Beschichtung

Magnetron-Beschichtung

Für die Beschichtung von Isolierglas mit lichtdurchlässigen, wärme- oder lichtreflektierenden Schichten hat sich weltweit das Hochvakuum-Magnetron-Verfahren durchgesetzt. Dabei werden dünnsten Metall- oder Metalloxidschichten von 1/100 bis 1/10 Mikrometer Dicke elektromagnetisch und unter Hochvakuumbedingungen aufgetragen (gesputtert).

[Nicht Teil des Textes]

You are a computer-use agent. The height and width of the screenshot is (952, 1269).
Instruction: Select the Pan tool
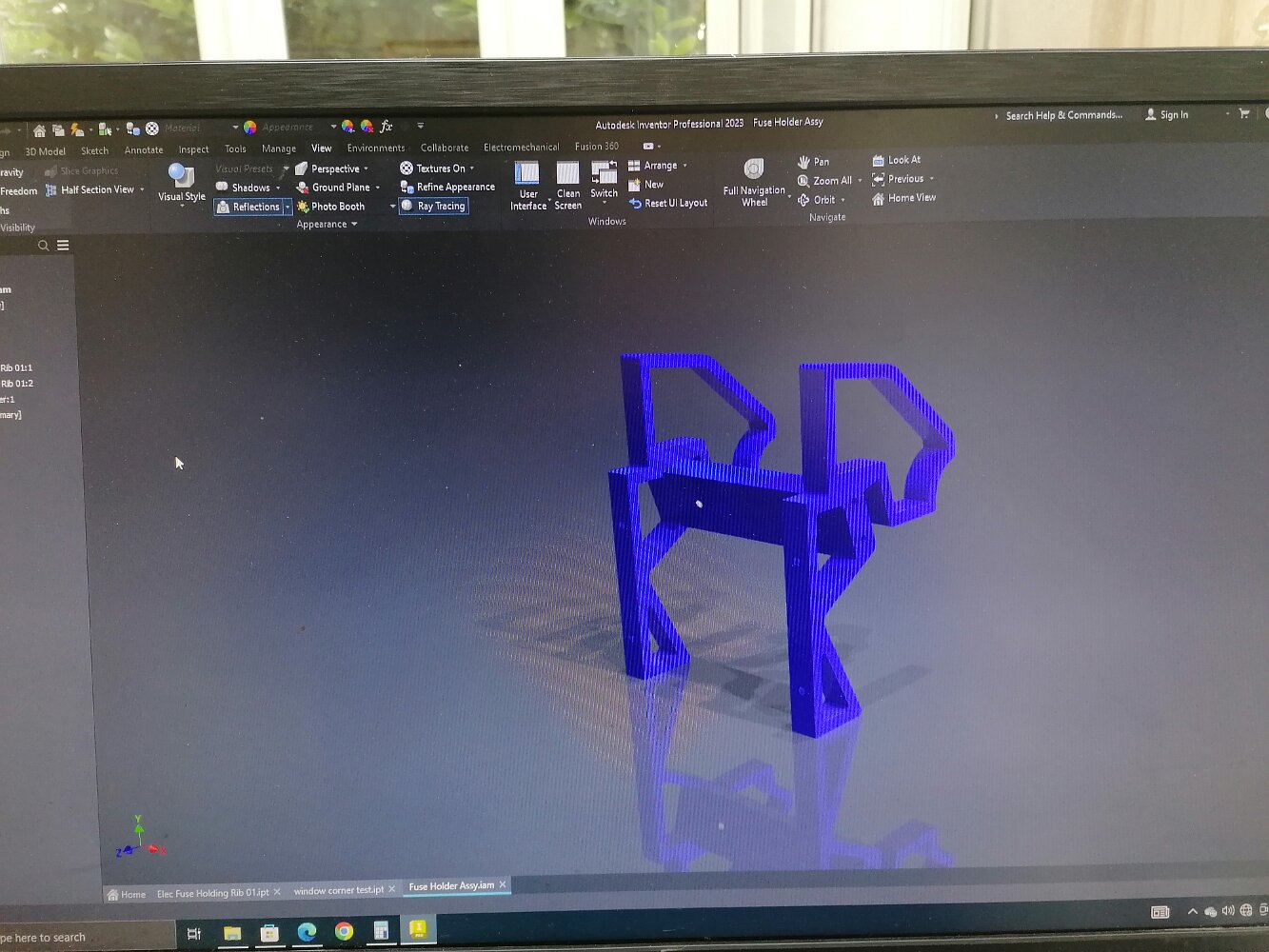[814, 162]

Die hochfeinen Beschichtungen – in Millimetern ausgedrückt handelt es sich um 0,0001 mm und weniger – sind außerordentlich farbneutral und darum optisch kaum wahrnehmbar. Sie beeinflussen jedoch ganz wesentlich die Reflexion, Transmission und Absorption der auf ein Fenster treffenden Licht- und Wärmestrahlung. Sowohl die Art und Dicke der Beschichtung als auch die Positionen der beschichteten Glasscheiben im Isolierglasaufbau bestimmen die Durchlässigkeit des Isolierglases für Tages- bzw. Sonnenlicht und Wärmestrahlung in bestimmten Wellenbereichen.

Schichtdesign

Das Schichtsystem für die Low-E-Beschichtungen (Low-Emissivity = niedrige Emissivität = niedrige Wärmeabstrahlung) der Wärmedämm-Verglasungen hat die Eigenschaft, den kurzwelligen Strahlungsanteil der Sonnenenergie beinahe ungehindert durchzulassen, die langwellige Strahlung von Heiz- oder Körperwärme hingegen zu reflektieren. Die Scheibe wird damit für den größten Teil der Heizstrahlung undurchlässig, wodurch die Wärme im Raum bleibt und der Energieverlust deutlich sinkt.

Andere Beschichtungen werden für die gezielte Beeinflussung der Eigenschaften von Sonnenschutzglas verwendet. Sie steuern durch reflektierende Wirkung vor allem die Lichtdurchlässigkeit und den Energiedurchgang. Aber auch das optische Erscheinungsbild der Fenster oder Fassaden lässt sich mit spezifischen Beschichtungen bewusst gestalten, etwa indem Gläser mit geringer Außenreflexion oder gerade umgekehrt mit stark reflektierender Außenansicht in den unterschiedlichsten Farben hergestellt werden.

Beschichtungen können an verschiedenen Positionen im Isolierglasaufbau eingesetzt, aber auch unmittelbar übereinander appliziert werden. Innovative Spitzenverglasungen weisen bis zu 20 verschiedene hauchdünne Funktionsschichten auf. Insgesamt ergibt sich eine Vielzahl von Beschichtungsvarianten, mit denen durch gezielte Glasveredelung hocheffiziente Wärmedämmgläser oder hochselektive Sonnenschutzgläser entstehen.